По угрюмым, испуганным рядам железнодорожников прошелестел недоверчивый шепоток. Затем — словно вышибли какие-то подпорки — рассыпался громче, погустел. Недоверие еще звучало в нем, но уже не столь определенно: вера в истину и силу царского слова ломала кору сомнений. Брызнули искры в глазах людей, руки взметнулись вверх, сплелись взволнованно. «Победа!» — многоголосо выхлестнулось на улицу и покатилось под гору, тая в черных зигзагах переулков.
— Манифестация-я!.. — зычно трубил кто-то, раздирая себе горло. Люди повалили к выходу, колыхаясь, как взмученный ураганом лес. В дверях давка.
— Манифестация-я! — остервенело орал «патриот», вращая белками. Клочья толпы рассыпались по улицам. Евдокима затолкали, завертели. Бормоча ругательства, выбрался наружу, встал в сторонке дожидаться Кузнецова. Над головой толпы по серому небу — трепещущий лоскут кумача, гул голосов. «Неужели победа?» — жмурился Евдоким, глядя на сутолоку. Кто-то хлопнул его по плечу. Обернулся — Кузнецов. Глаза — щелки, усы топорщатся, как стерня по суглинку. Мотнул головой, процедил сквозь зубы:
— А Николашка-то струхнул не на шутку! Карамболем сыграл… Конституцию сообразил…
— Видишь, что творится? — показал Евдоким кругом.
— Понесло дураков! Чего беснуются-то? Нюхом чую — липа все это. Пойдем к газетчикам, раздобудем манифест.
У вокзала их перехватил румянощекий чиновник из железнодорожного союза, предупредил, что ночью их вагоны прицепят к пассажирскому составу и отправят в Самару — больше делать им здесь нечего. Кузнецов кисло усмехнулся.
— Что, лаяли, пока не хапнули кость? Теперь снова на цепь?
Чиновник, не удостоив его ответом, важно удалился. Кузнецов плюнул вслед, загнал руки в карманы. Лицо стало озабоченным.
— Ты вот что, Шершнев, валяй-ка с этими в Самару. Найдешь Сашу Трагика, пусть передаст в комитет: я остался в Уфе — тут дел невпроворот. Вот слушай…

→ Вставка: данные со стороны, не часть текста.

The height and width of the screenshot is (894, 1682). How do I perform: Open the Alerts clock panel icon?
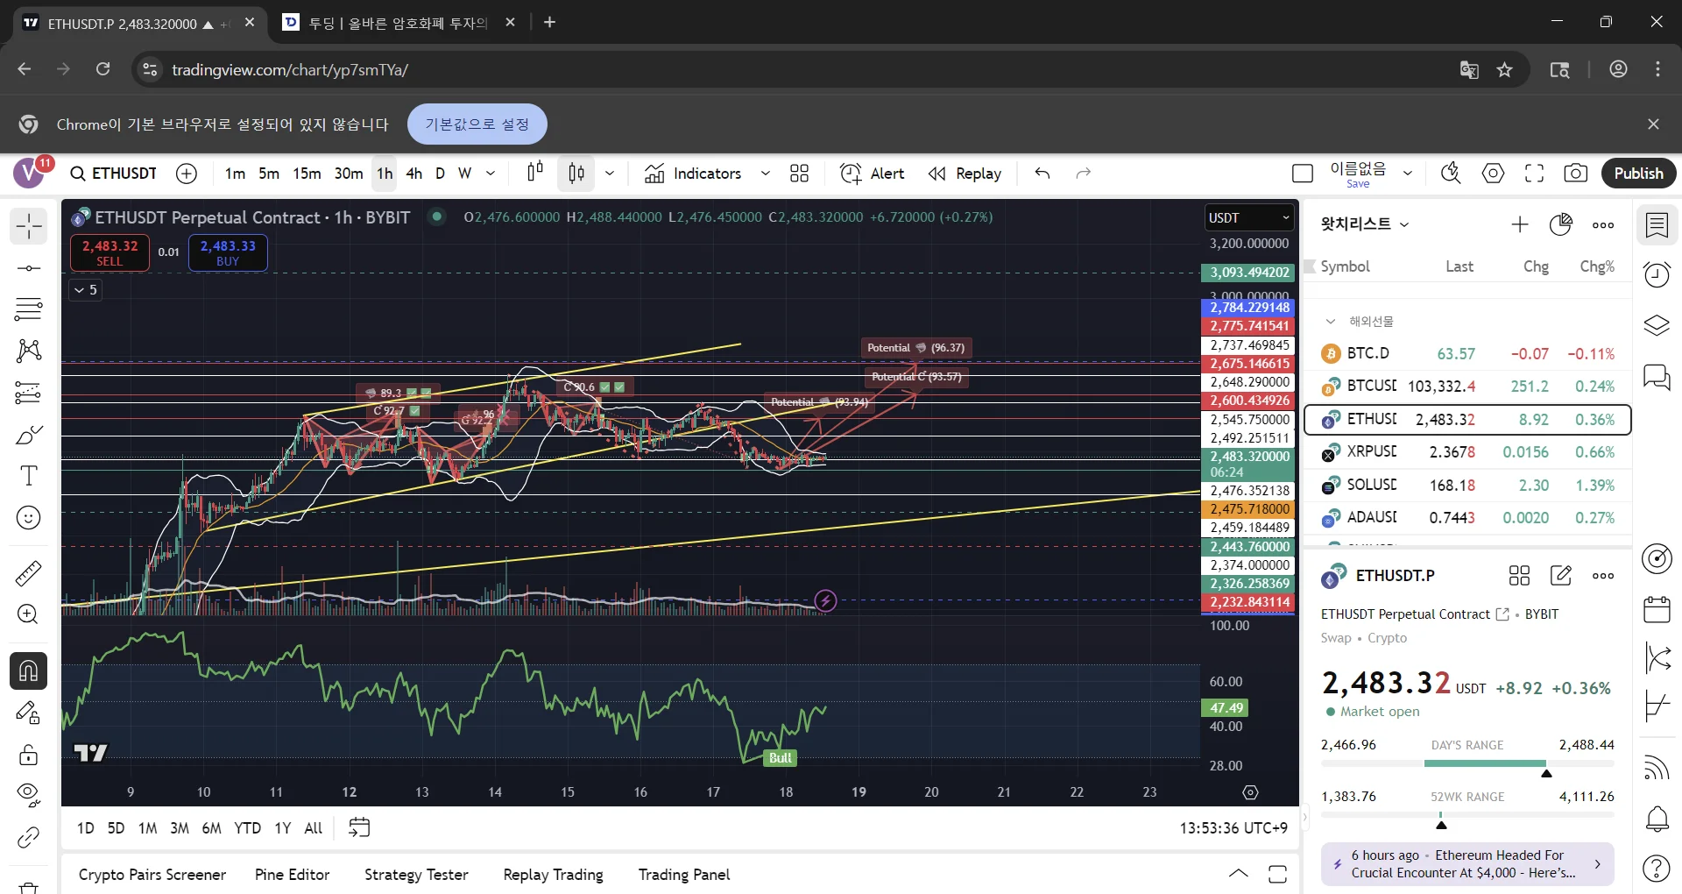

И Кузнецов принялся выкладывать то, что понял из разговора на конспиративной квартире. Дела в Уфе не ахти. Комитет явно тушуется перед профсоюзными волками, которые по своим взглядам «ушли недалеко от нашего бобика» — указал Кузнецов в сторону, куда скрылся румянощекий. Если за них не взяться сейчас же, то не исключена возможность, что забастовка на этом участке дороги сойдет на нет. Союзы кишат доносчиками, боевые дружины малочисленны, для черной сотни — раздолье. Между тем на станции Уфа введен восьмичасовой рабочий день и еще практикуется «бойкот на работу». Иначе говоря, тянут волынку: то, что можно сделать за час, мусолят полсмены. Это очень важный момент, свидетельствующий о тесной спайке рабочих.